▶ [ABOUT THIS TASK]: Give back, exactly and with nothing else, the lines running from the one that contains "Task: Click the Copy CBMs button" to the end of the entries below; do not include pictures.
DATA RECORDS Start Marker
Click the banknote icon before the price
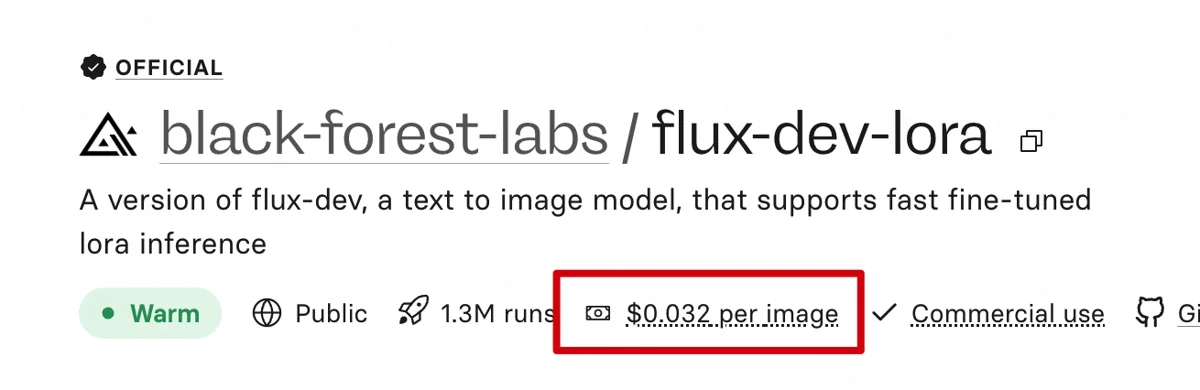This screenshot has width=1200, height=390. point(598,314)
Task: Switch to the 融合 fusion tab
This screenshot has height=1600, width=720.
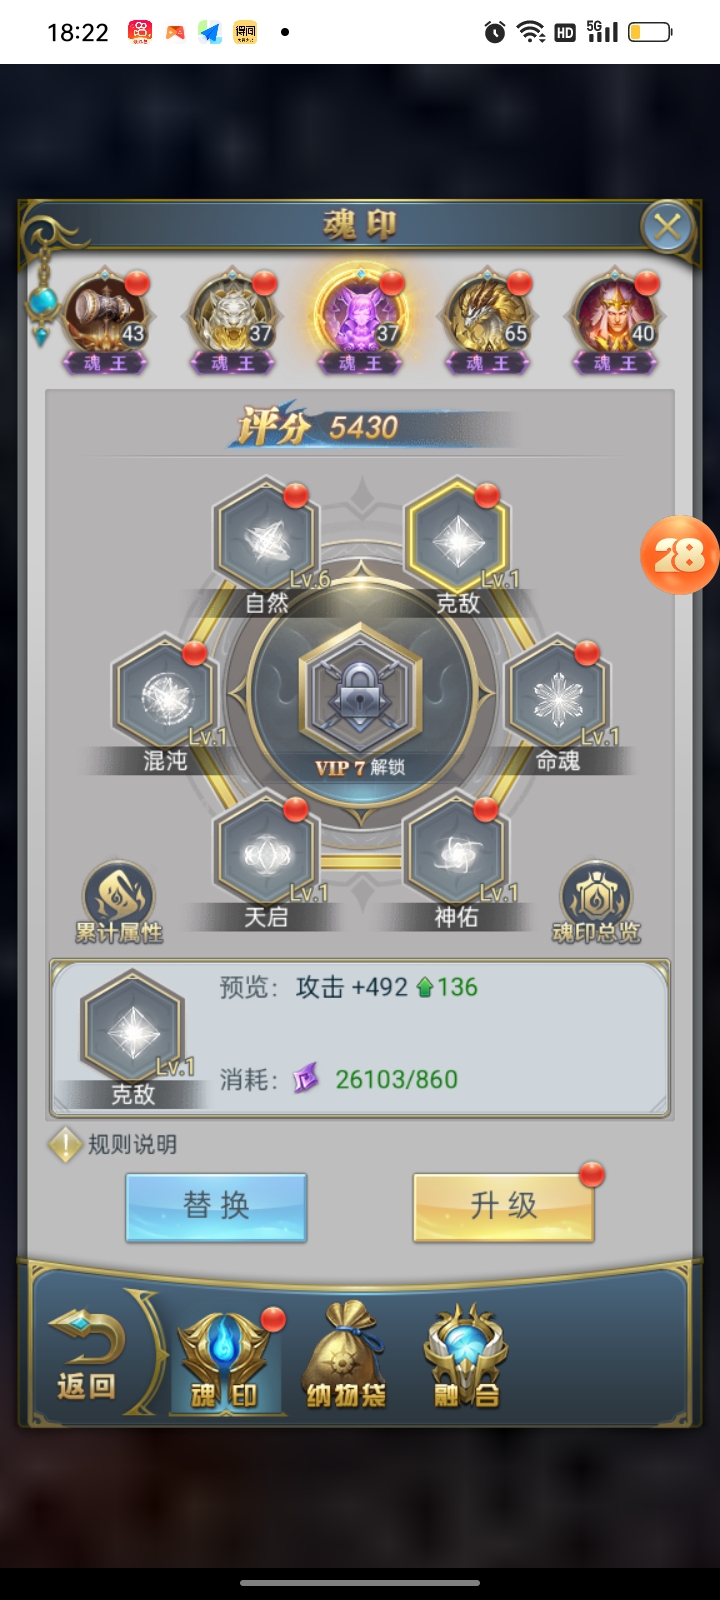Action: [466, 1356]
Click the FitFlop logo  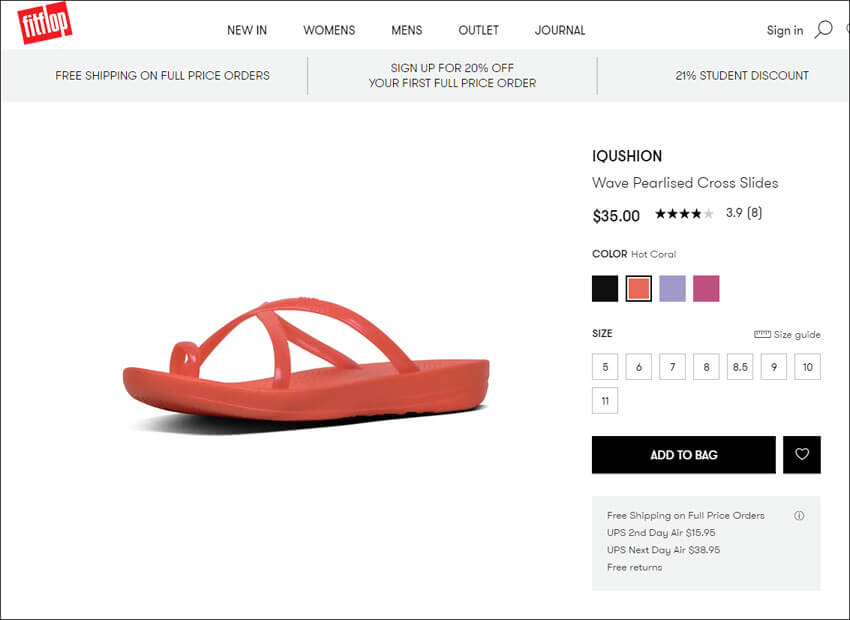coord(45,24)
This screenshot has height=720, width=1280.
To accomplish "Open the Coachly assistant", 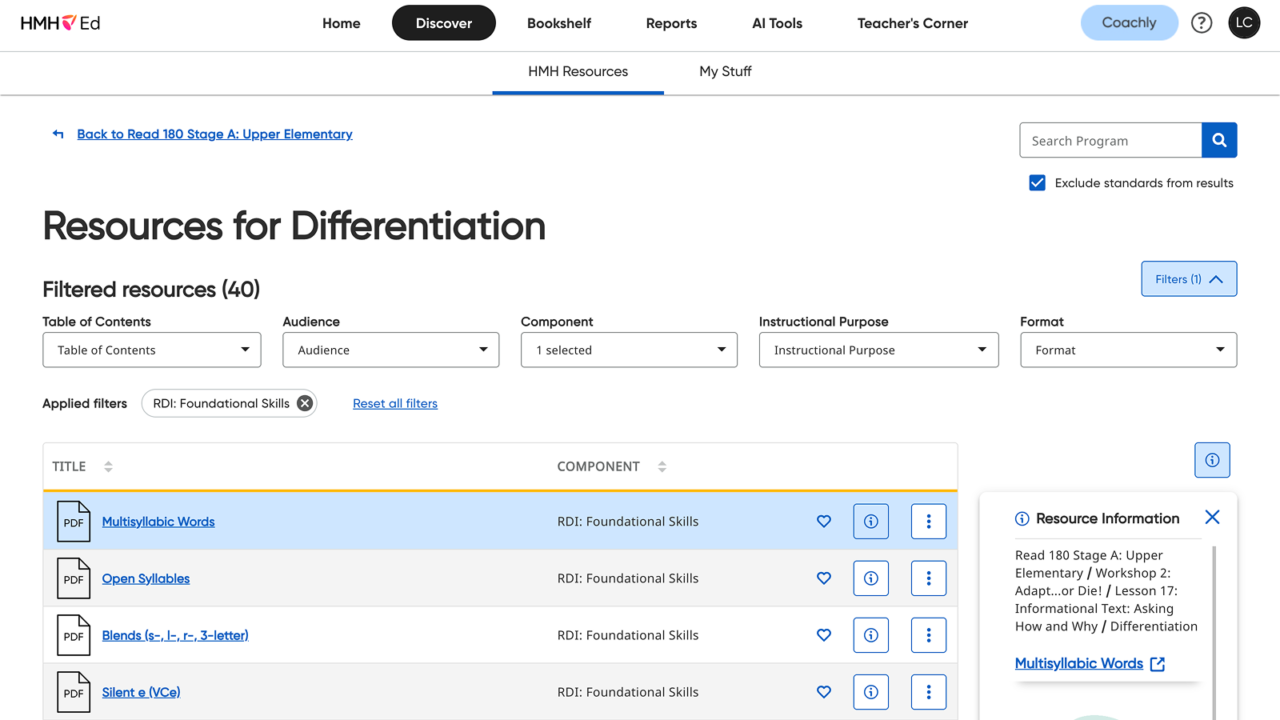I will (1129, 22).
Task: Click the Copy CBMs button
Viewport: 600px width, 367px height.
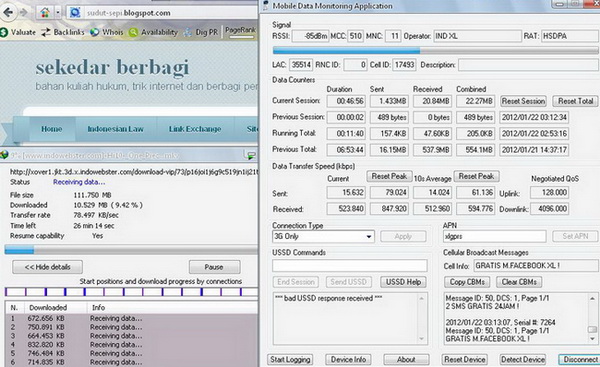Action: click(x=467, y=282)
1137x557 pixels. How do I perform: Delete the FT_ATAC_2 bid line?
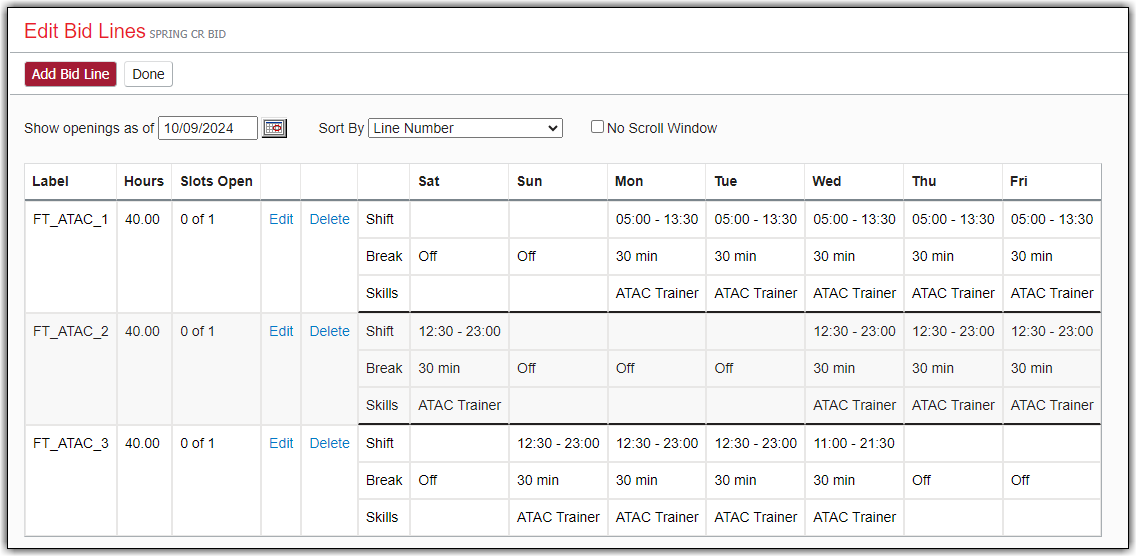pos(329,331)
DATA RECORDS End Marker
▶ [ANSWER SPACE]:
Task: Click the Copy CBMs button
Viewport: 600px width, 367px height.
Action: click(x=467, y=282)
1137x557 pixels. How do I perform: Delete the FT_ATAC_2 bid line?
pos(329,331)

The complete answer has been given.